What to work on = Your answer should be the exact lines of the data below from the one containing "Click the LetAppsRun DWORD value icon" through the one containing "Revert to the white Original color"; please include nothing else.
***** Provided entries *****
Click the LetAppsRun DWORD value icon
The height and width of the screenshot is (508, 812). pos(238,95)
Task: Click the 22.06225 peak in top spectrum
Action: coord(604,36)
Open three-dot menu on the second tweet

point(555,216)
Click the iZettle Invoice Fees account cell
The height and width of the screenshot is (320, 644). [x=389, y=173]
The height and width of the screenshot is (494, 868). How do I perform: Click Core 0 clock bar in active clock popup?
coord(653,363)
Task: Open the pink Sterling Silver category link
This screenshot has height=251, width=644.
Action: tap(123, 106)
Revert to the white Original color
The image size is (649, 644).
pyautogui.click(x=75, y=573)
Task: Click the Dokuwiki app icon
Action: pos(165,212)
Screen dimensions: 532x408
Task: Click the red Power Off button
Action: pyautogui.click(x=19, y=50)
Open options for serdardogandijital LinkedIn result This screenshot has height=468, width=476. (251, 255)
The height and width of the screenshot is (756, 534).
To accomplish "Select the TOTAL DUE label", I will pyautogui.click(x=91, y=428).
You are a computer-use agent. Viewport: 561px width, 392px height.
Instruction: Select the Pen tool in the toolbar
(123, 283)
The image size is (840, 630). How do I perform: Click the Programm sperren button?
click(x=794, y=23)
*****
***** Provided entries *****
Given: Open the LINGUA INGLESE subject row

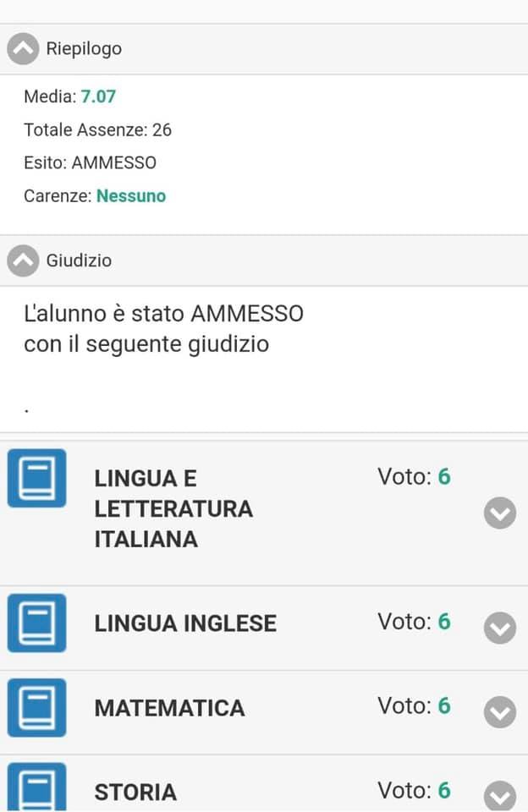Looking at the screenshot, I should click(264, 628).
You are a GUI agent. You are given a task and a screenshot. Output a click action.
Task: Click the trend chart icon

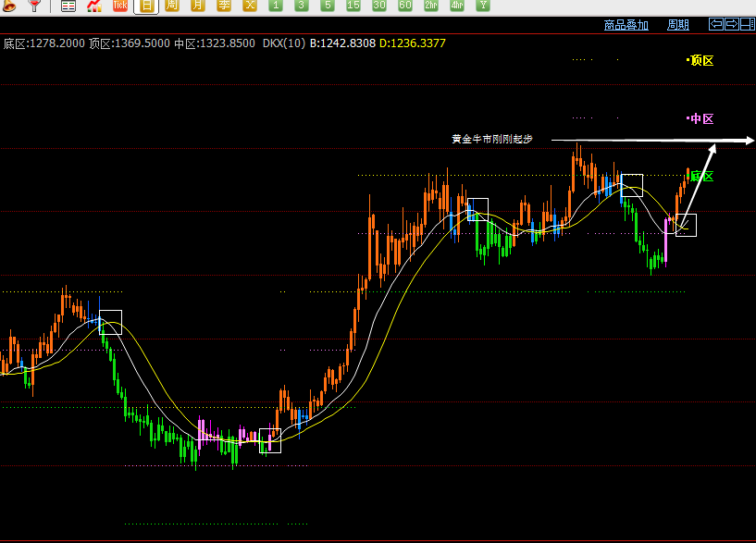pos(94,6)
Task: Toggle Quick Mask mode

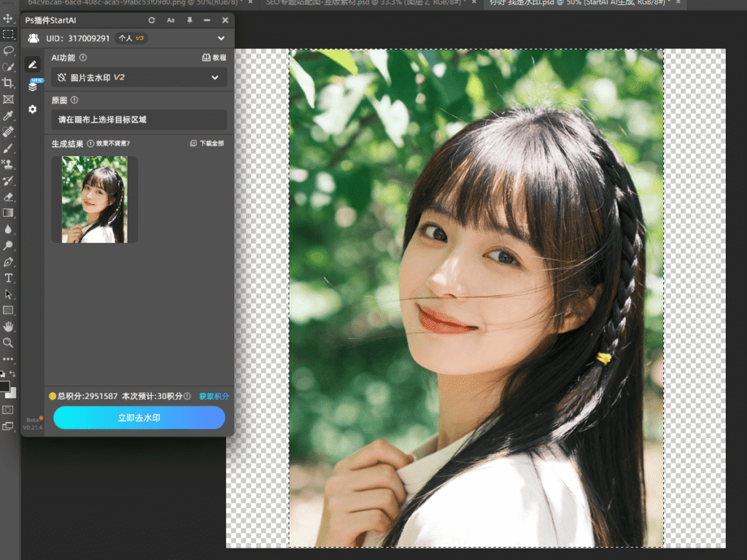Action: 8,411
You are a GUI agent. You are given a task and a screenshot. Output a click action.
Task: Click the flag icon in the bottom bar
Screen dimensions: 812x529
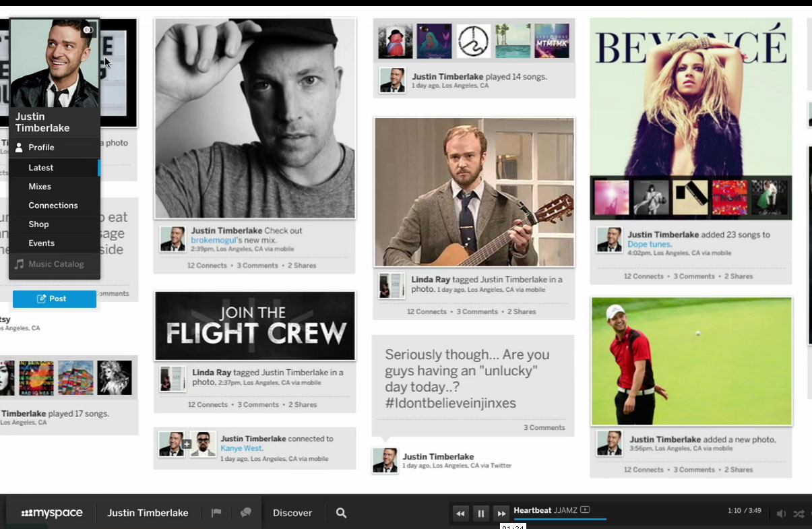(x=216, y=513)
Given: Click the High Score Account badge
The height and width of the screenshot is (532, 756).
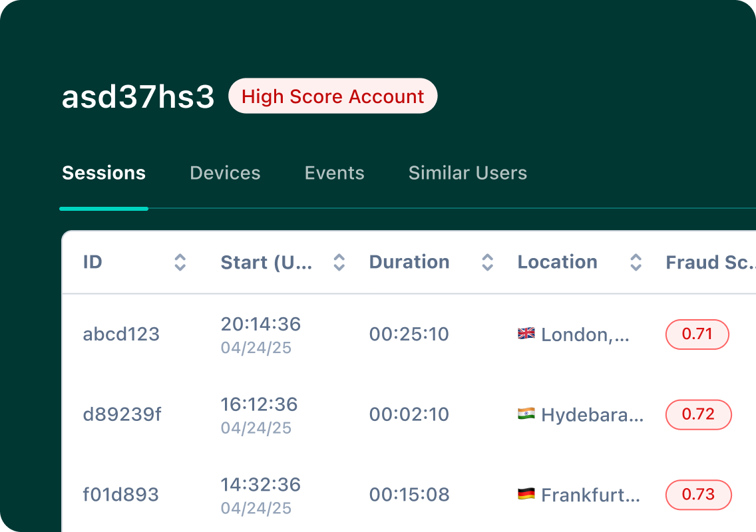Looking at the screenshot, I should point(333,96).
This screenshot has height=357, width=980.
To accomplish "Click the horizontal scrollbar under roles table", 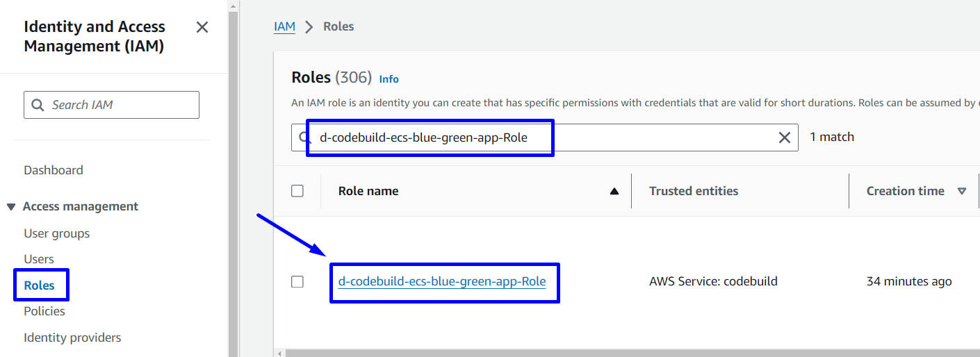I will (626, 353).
*****
Exercise output =
Click the LetAppsRun DWORD value icon
The height and width of the screenshot is (508, 812). pos(238,95)
Task: Click the 22.06225 peak in top spectrum
Action: coord(604,36)
Open three-dot menu on the second tweet

point(555,216)
Click the iZettle Invoice Fees account cell
The height and width of the screenshot is (320, 644). [x=389, y=173]
The height and width of the screenshot is (494, 868). How do I perform: Click Core 0 clock bar in active clock popup?
coord(653,363)
Task: Open the pink Sterling Silver category link
This screenshot has height=251, width=644.
Action: tap(123, 106)
Revert to the white Original color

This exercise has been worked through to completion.